Exercise guidelines are precise, he explained. For example, the US Centers for Disease Control and Prevention recommends adults do moderate-intensity aerobic exercise for two hours and 30 minutes every week, plus muscle strengthening activities on two or more days a week.
"We need similar guidelines for sitting," said Diaz.
"We think a more specific guideline could read something like, 'For every 30 consecutive minutes of sitting, stand up and move/walk for five minutes at brisk pace to reduce the health risks from sitting,' " he said, adding the study "puts us a step closer to such guidelines," but more research is needed to verify the findings.
Aging means more sitting
To understand the relationship between sedentary behavior and early death, Diaz and his colleagues at Columbia, NewYork-Presbyterian/Weill Cornell Medical Center and other institutions turned to the REasons for Geographic and Racial Differences in Stroke (REGARDS) project, a study sponsored by the National Institutes of Health.

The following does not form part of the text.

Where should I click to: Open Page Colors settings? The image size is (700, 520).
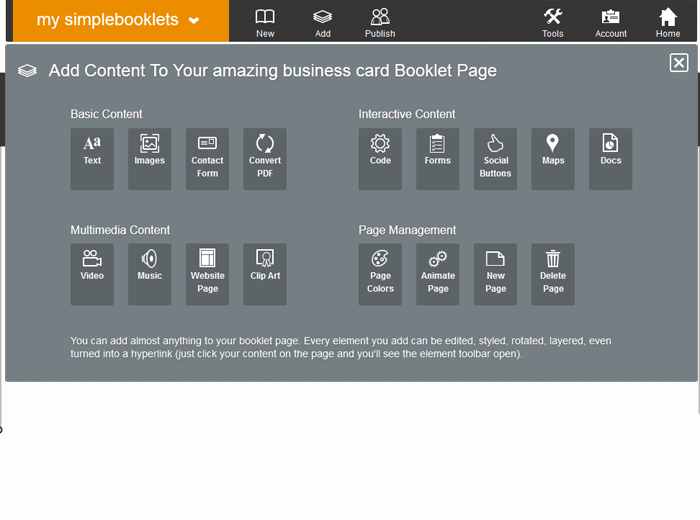380,274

"The REGARDS study was originally designed to examine why blacks (and particularly blacks in the Southern US) have a greater risk for stroke than whites," said Diaz. He and his co-researchers tracked for an average of four years 7,985 black and white adult participants, age 45 or older, who had signed on to participate in the REGARDS project.
To measure sedentary time for these adults, the research team used hip-mounted accelerometers. During the study period, the team recorded 340 total deaths considered "all-cause mortality" -- any death, regardless of cause.
Analyzing the data, the team found that sedentary behavior, on average, accounted for about 12.3 hours of an average 16-hour waking day.
"As we age, and our physical and mental function declines, we become more and more sedentary," wrote Diaz.
Previous studies of adults have found daily sitting time to average just nine to 10 hours per day. The higher average in his own study is likely "due to the fact we studied a middle- and older-aged population," Diaz wrote. "It could also be partly due to the fact that we used an activity monitor to track sedentary time rather than using self-report."